Anche con i suoi ragazzi, c’è voluta tanta pazienza.
. “Alcuni di loro ci hanno messo un po' di tempo, ma stanno iniziando ad adattarsi ad avere un'allenatrice donna, il che è molto positivo”, dice. “Non credo che ci vorrà molto tempo. Vedo i grandi progressi che sono già stati fatti e dobbiamo ancora spingere di più. Anche se i giocatori pensano: 'Questa è un'allenatrice donna', il rispetto che mi dimostrano è molto buono e significa che posso guidarli, posso allenarli. Stanno ancora assimilando il tutto, ma ora pensano: 'Questo è un allenatore che può aiutarci'”. Anche i tifosi hanno dato il loro sostegno. “Mi hanno detto che posso andare ad allenare la nazionale maschile” ha detto al Guardian.
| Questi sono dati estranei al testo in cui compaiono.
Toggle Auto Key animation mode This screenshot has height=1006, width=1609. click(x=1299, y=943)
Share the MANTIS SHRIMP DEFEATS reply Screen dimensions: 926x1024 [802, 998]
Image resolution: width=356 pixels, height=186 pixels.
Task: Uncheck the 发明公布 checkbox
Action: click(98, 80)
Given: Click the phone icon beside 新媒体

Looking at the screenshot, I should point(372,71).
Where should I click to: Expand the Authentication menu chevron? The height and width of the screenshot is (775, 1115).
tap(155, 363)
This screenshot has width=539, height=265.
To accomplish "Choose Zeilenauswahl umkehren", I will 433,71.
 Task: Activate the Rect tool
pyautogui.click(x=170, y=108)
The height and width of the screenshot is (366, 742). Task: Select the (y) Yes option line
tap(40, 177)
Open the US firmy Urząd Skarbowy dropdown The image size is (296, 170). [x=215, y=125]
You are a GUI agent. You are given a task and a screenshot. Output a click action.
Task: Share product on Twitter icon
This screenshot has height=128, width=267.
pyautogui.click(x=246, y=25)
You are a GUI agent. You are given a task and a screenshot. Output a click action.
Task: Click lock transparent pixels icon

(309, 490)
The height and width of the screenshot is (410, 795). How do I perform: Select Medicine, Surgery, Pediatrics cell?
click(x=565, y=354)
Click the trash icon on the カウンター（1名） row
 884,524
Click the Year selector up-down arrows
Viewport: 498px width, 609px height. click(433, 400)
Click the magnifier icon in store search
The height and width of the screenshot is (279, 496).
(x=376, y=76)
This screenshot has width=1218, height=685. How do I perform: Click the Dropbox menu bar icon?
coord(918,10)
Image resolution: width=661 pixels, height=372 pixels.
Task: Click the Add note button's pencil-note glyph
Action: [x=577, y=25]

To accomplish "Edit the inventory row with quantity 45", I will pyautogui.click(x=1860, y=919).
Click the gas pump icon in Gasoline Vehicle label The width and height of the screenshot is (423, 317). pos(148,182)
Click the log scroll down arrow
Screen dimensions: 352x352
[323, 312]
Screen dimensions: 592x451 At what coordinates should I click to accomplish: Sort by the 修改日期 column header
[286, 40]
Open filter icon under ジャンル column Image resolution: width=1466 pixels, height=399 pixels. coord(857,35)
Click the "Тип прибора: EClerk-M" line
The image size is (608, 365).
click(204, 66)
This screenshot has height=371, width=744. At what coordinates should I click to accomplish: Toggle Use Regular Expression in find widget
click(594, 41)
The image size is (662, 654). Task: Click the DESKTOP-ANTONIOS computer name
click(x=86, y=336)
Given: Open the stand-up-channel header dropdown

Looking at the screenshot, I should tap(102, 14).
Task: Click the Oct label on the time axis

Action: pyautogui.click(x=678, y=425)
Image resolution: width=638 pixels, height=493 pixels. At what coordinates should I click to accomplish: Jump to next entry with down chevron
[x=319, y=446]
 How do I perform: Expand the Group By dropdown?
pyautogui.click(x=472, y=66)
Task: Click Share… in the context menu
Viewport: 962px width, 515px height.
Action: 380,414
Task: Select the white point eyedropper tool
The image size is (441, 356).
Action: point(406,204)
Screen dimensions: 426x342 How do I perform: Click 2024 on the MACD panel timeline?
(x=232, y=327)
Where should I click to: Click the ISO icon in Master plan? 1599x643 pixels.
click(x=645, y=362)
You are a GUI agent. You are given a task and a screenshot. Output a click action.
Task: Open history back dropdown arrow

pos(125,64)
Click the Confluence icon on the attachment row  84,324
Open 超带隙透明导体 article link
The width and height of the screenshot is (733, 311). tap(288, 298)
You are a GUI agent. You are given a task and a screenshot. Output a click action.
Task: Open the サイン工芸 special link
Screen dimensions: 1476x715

Jackline Juma è molto più di una donna sportiva, e lo sa, anche se da professionista tiene in particolar modo al gioco e ai risultati della sua squadra. Ma capisce di essere un simbolo, in un ambito che ricorda tanto l’intero panorama africano, non solo quello del calcio, dove davanti alla donna vengono ancora eretti tantissimi muri, sbarrate strade ed innalzati paletti in nome di chissà quali leggi ancestrali da rispettare, dato che poi se ne abbattono altre che sarebbero da mantenere, in nome di interessi e progresso.
“Ho ricevuto molti commenti e messaggi da tutta l'Africa: è un'ispirazione per raccontare la mia storia – conclude Juma -, Voglio ispirare molte ragazze, iincontrarle, parlare con loro e dire loro che è possibile. Gli uomini allenano le squadre femminili, perché le donne non possono allenare quelle maschili? Non c'è alcun motivo. Non dovrebbe essere una questione di genere, ma di credenziali, conoscenze e duro lavoro”.
Forza Jackline, forza Signora Talanta!